Le tutorial est humoristique et place tout d’abord Socrates dans une situation réelle concrète : il est confronté à un démarcheur qui tente de lui refourguer un produit révolutionnaire que repousse les cerfs. En plein New York. Complètement naïf, indécis, Socrates ne sait comment prendre le discours de son interlocuteur, et sur les conseils de sa fille il s’agit alors d’apprendre à questionner, de démêler ce qui fait sens et ce qui est hors de propos, ce qui relève de la rhétorique pure ou de la vérité. En un mot, le jeu nous propose de décortiquer les rouages d’un débat. Aussi ce tutoriel un rien décalé est abordé dans le plus pur style socratique : le discours est pris au sérieux, et les questions doivent amener le vendeur à reconnaître qu’il tente d’escroquer son client (c’est la fameuse maïeutique).

La mécanique est simple, et chaque débat se présente de la même façon : l’adversaire énonce sa position dans une phase de présentation, à travers un certain nombre de sentences. Puis vient la phase de débat proprement dite, où Socrates et le joueur peuvent agir. Pour chaque sentence, il est possible de demander plus de détails (une option jamais inutile en philosophie, où bien comprendre le discours n’est pas toujours chose aisée), de questionner sa pertinence, ou de pointer du doigt une contradiction avec un élément précédemment établi. On retrouve là typiquement les principes du dialogue Socratique mis en place par Platon, agencés dans un gameplay simple et efficace.

» **Liste des tâches**
A – Répondez brièvement à ces questions sur l'extrait consacré au jeu mettant en scène Socrates :
(i) Dans quelle ville se déroule la rencontre avec le démarcheur ?
(ii) Qu'est censé repousser le produit que l'on tente de vendre à Socrates ?
(iii) Comment s'appelle la phase durant laquelle l'adversaire énonce sa position ?
B – Résumez l'extrait en deux phrases.
C – Énumérez toutes les actions que l'extrait indique comme possibles pour chaque sentence pendant la phase de débat.

» **Données fournies**
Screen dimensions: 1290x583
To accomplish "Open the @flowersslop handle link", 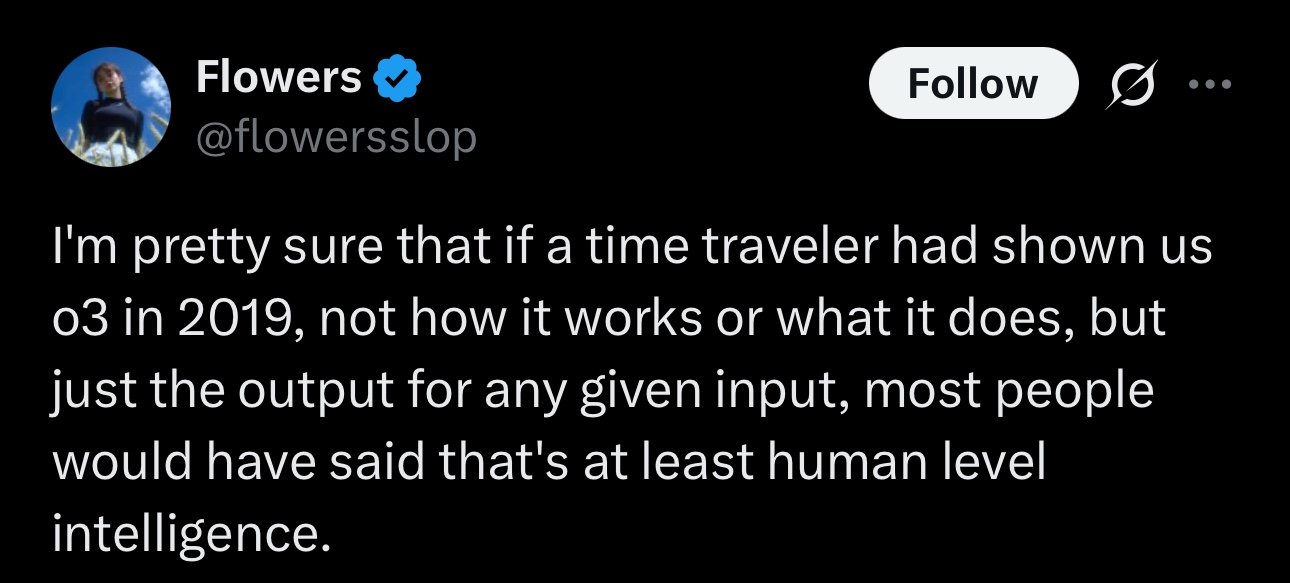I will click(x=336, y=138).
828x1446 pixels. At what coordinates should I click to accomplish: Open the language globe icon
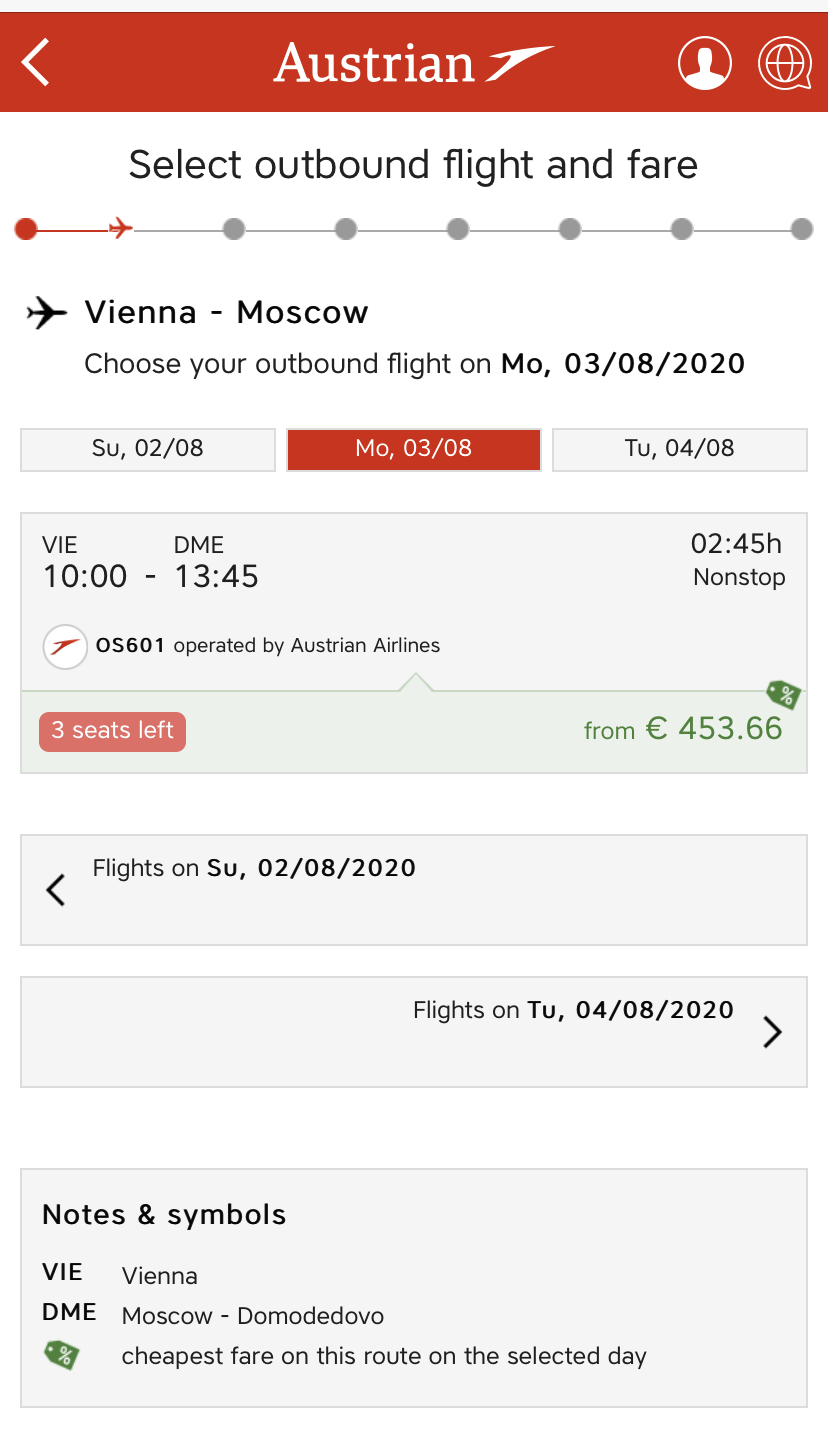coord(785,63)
* * *
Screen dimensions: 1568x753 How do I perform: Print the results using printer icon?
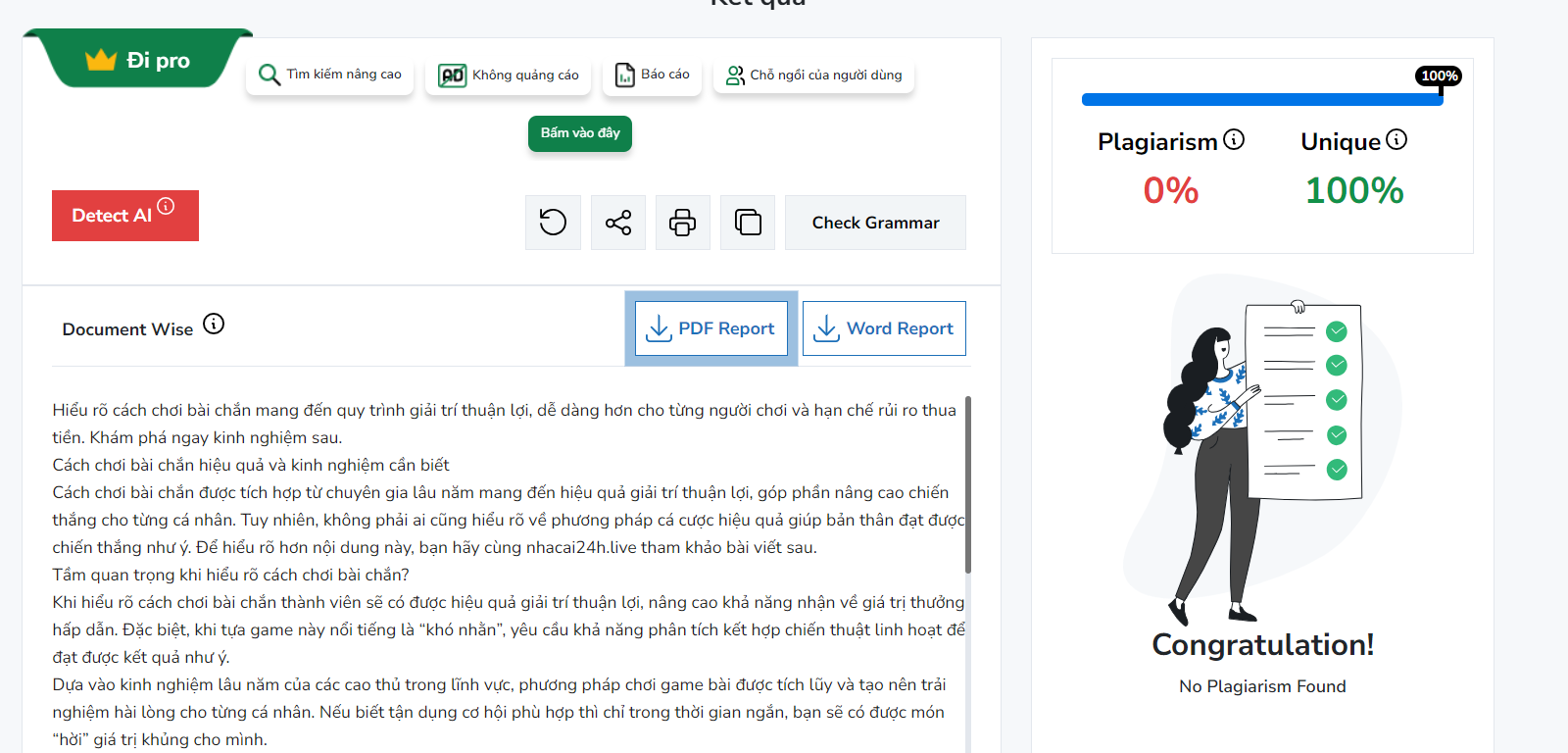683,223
---
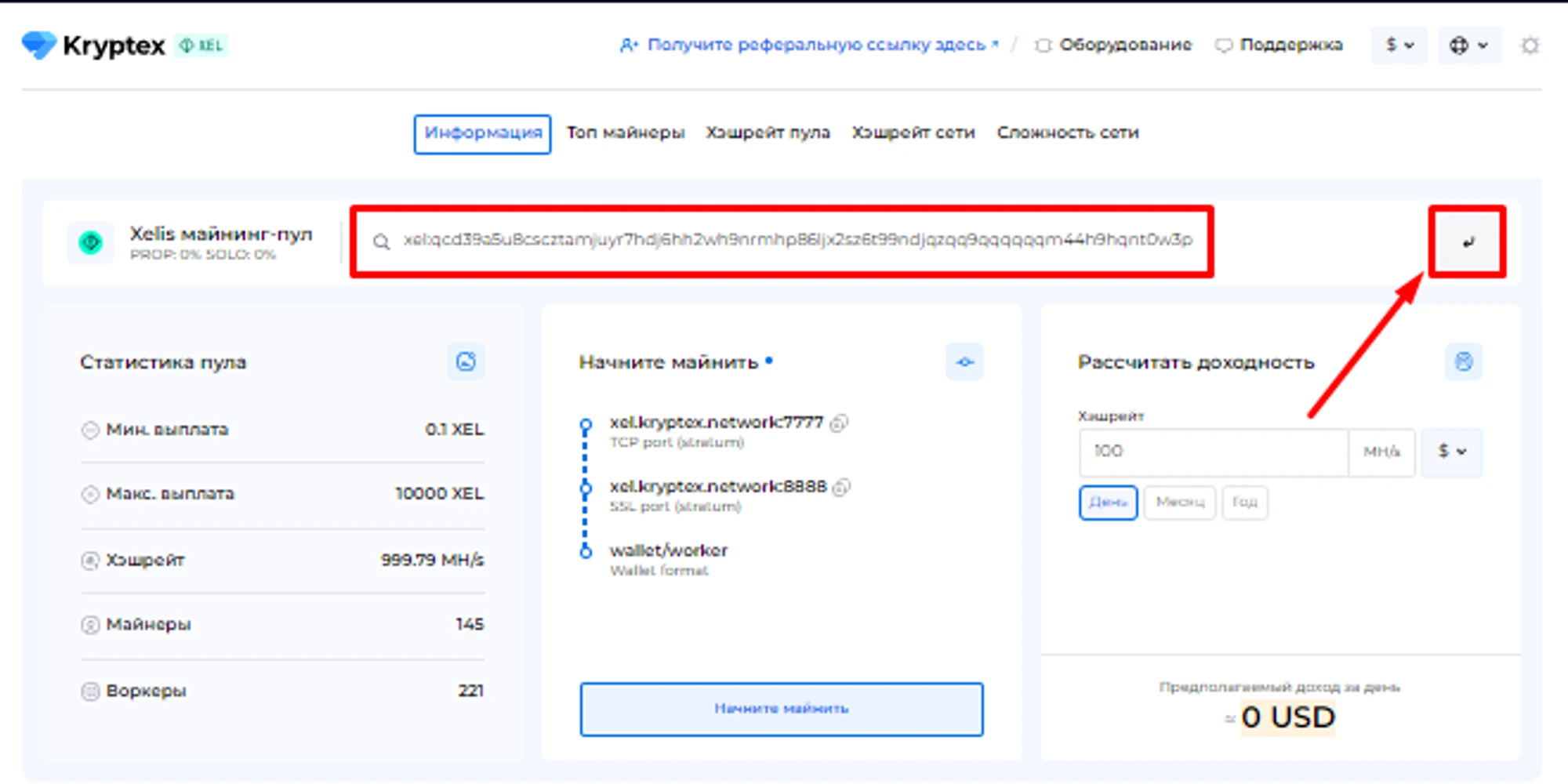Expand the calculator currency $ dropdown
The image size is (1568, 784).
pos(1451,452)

» **Réponses par tâche**
A –
(i) À New York.
(ii) Les cerfs.
(iii) La phase de présentation.

B – Dans un tutoriel humoristique, Socrates, confronté à un démarcheur à New York, doit apprendre à questionner pour démêler ce qui fait sens, ce qui est hors de propos, ce qui relève de la rhétorique pure et ce qui relève de la vérité, jusqu'à amener le vendeur à reconnaître qu'il tente d'escroquer son client. Chaque débat suit le même schéma : l'adversaire expose sa position lors d'une phase de présentation, puis, pendant la phase de débat, le joueur peut agir sur chaque sentence selon les principes du dialogue socratique mis en place par Platon.

C –
- Demander plus de détails
- Questionner sa pertinence
- Pointer du doigt une contradiction avec un élément précédemment établi